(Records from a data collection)
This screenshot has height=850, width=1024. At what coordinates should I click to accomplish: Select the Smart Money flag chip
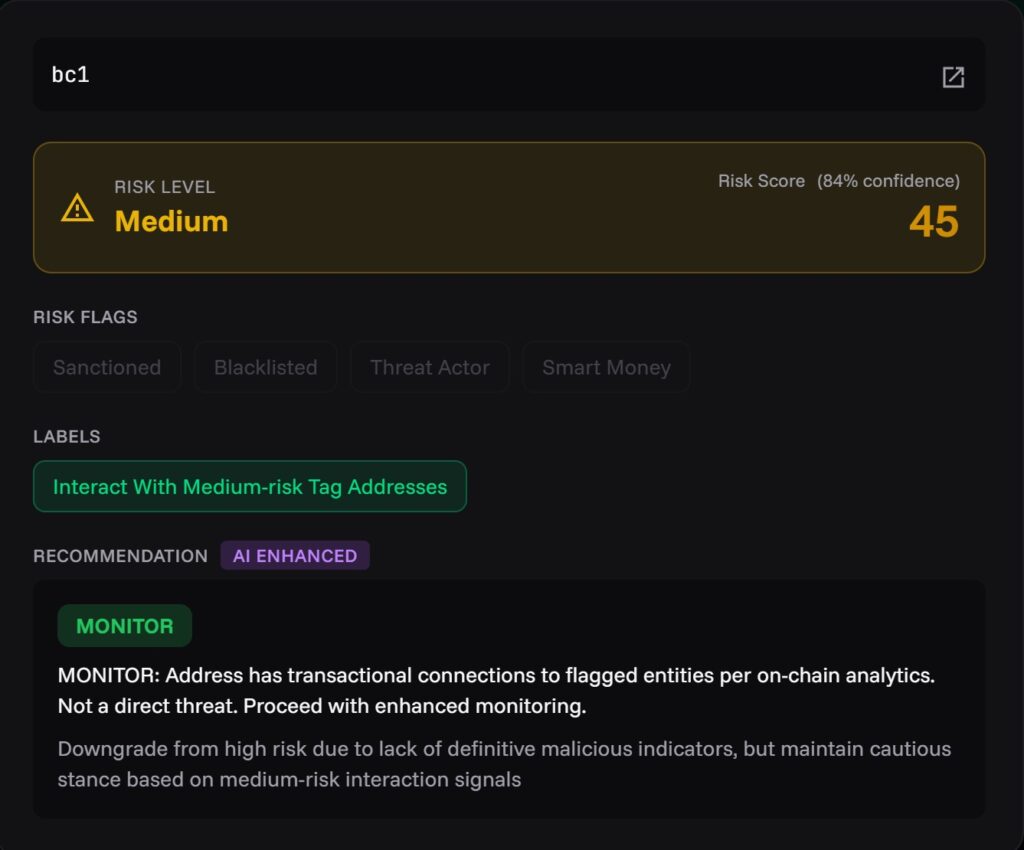pos(606,367)
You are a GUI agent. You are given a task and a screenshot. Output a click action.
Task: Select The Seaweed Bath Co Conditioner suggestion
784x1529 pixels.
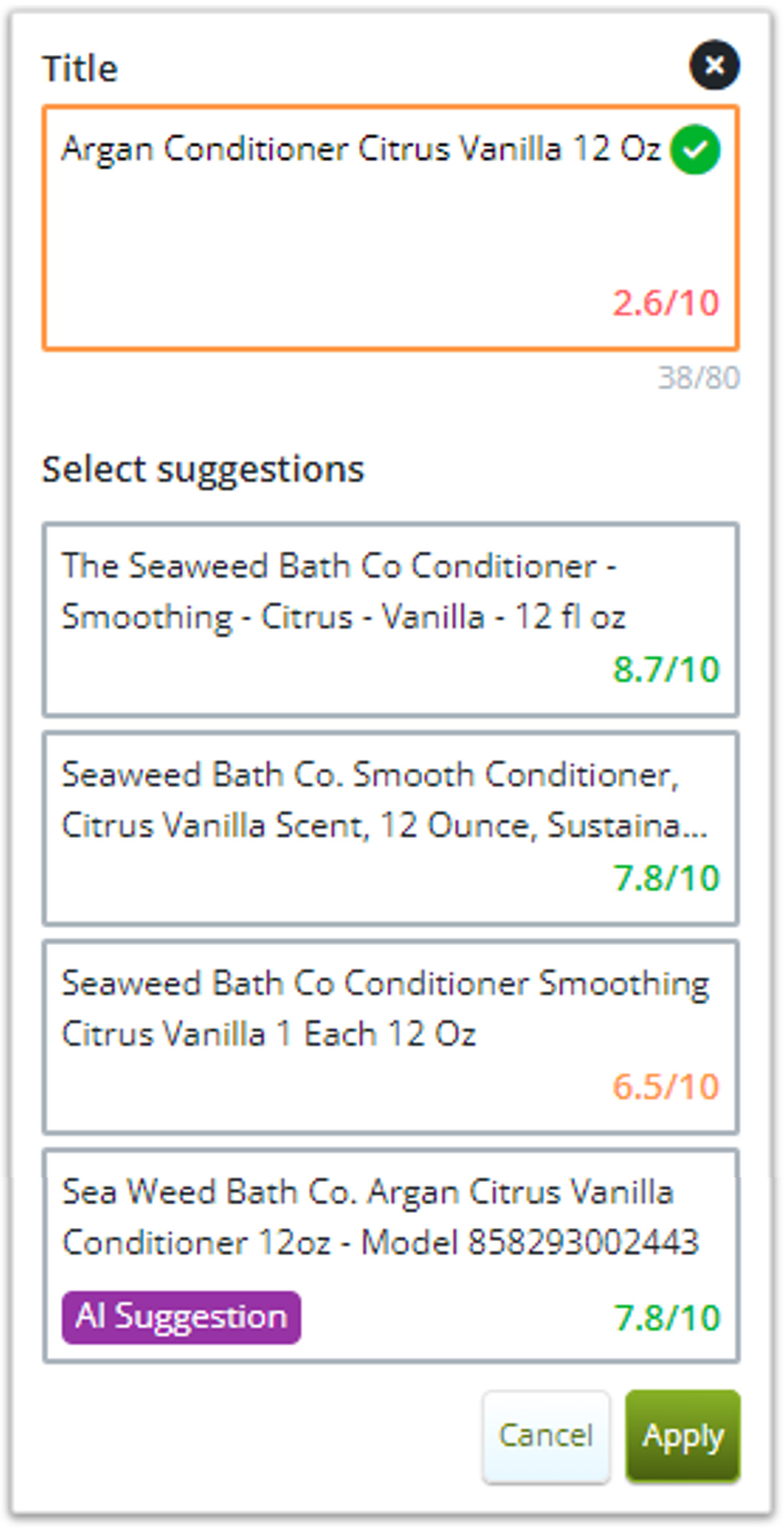pyautogui.click(x=390, y=619)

Task brief: Every line from the one holding "Task: Select The" through the end of the records above must be reproduced verbatim, pictures excepted.

Answer section:
Task: Select The Seaweed Bath Co Conditioner suggestion
784x1529 pixels.
pyautogui.click(x=390, y=619)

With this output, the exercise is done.